---------- TASK DATA ----------

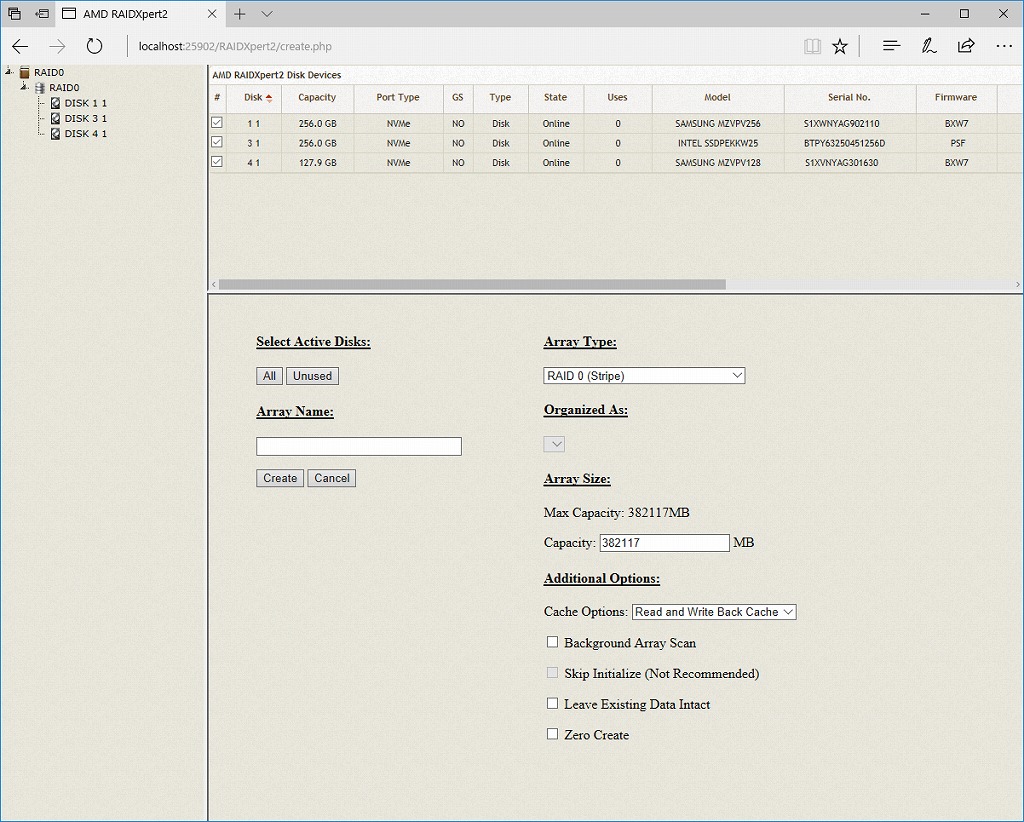Toggle Leave Existing Data Intact option
The height and width of the screenshot is (822, 1024).
pyautogui.click(x=552, y=704)
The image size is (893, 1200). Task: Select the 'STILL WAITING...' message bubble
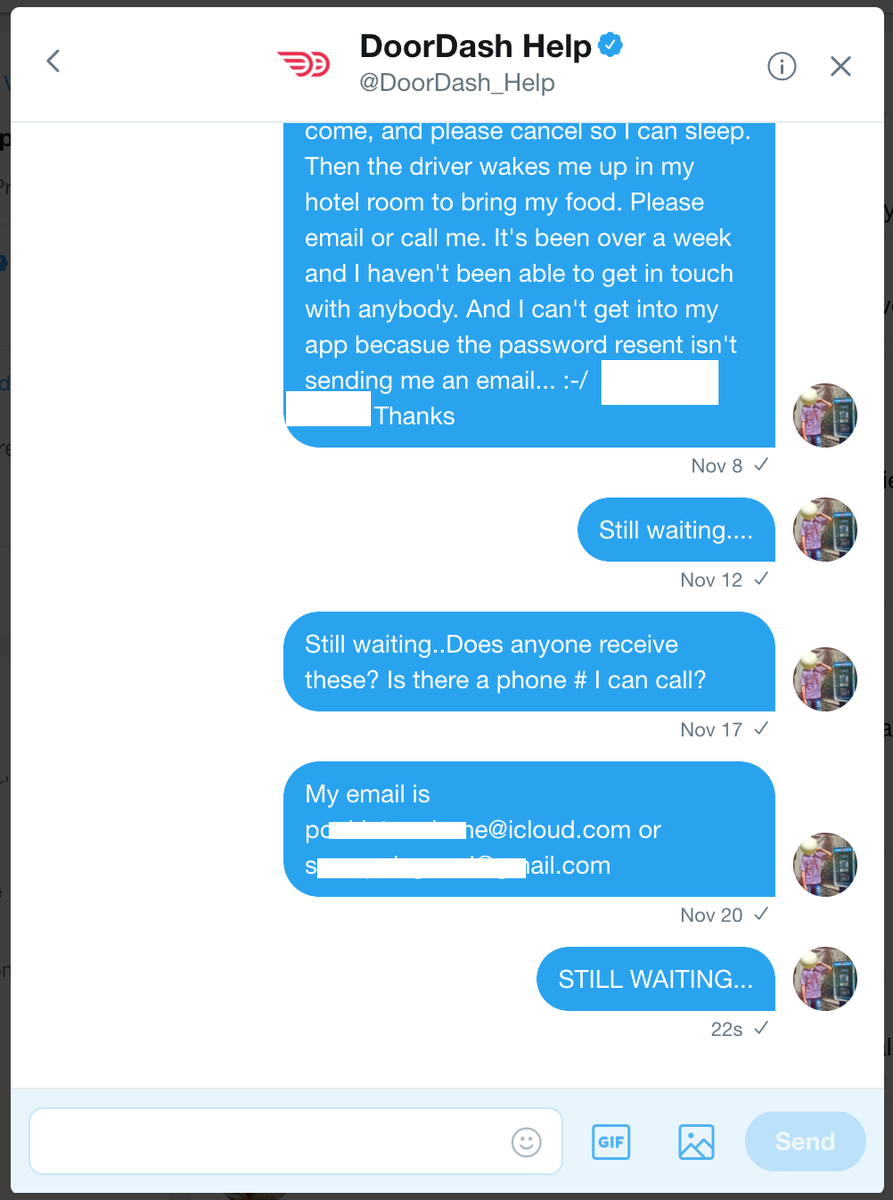(656, 979)
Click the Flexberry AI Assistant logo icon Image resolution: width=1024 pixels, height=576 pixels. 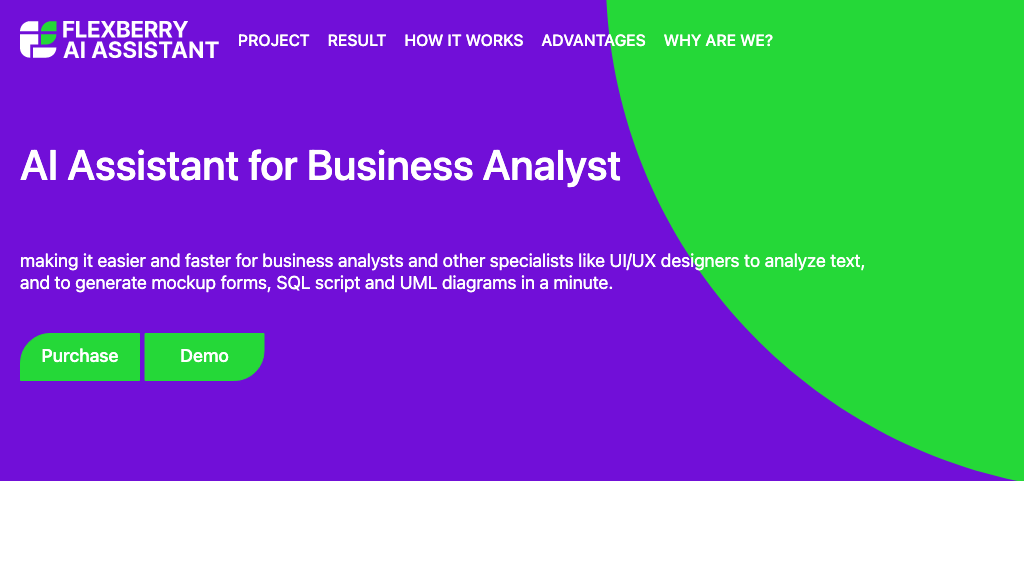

----------

- WORK REQUEST:
Copy the entries above exactly from the line with "The image size" down to their last line, both ends included. Do not copy any pictures.

- RESPONSE:
The image size is (893, 1200). Task: Select the 'STILL WAITING...' message bubble
(656, 979)
Click the Flexberry AI Assistant logo icon Image resolution: width=1024 pixels, height=576 pixels. 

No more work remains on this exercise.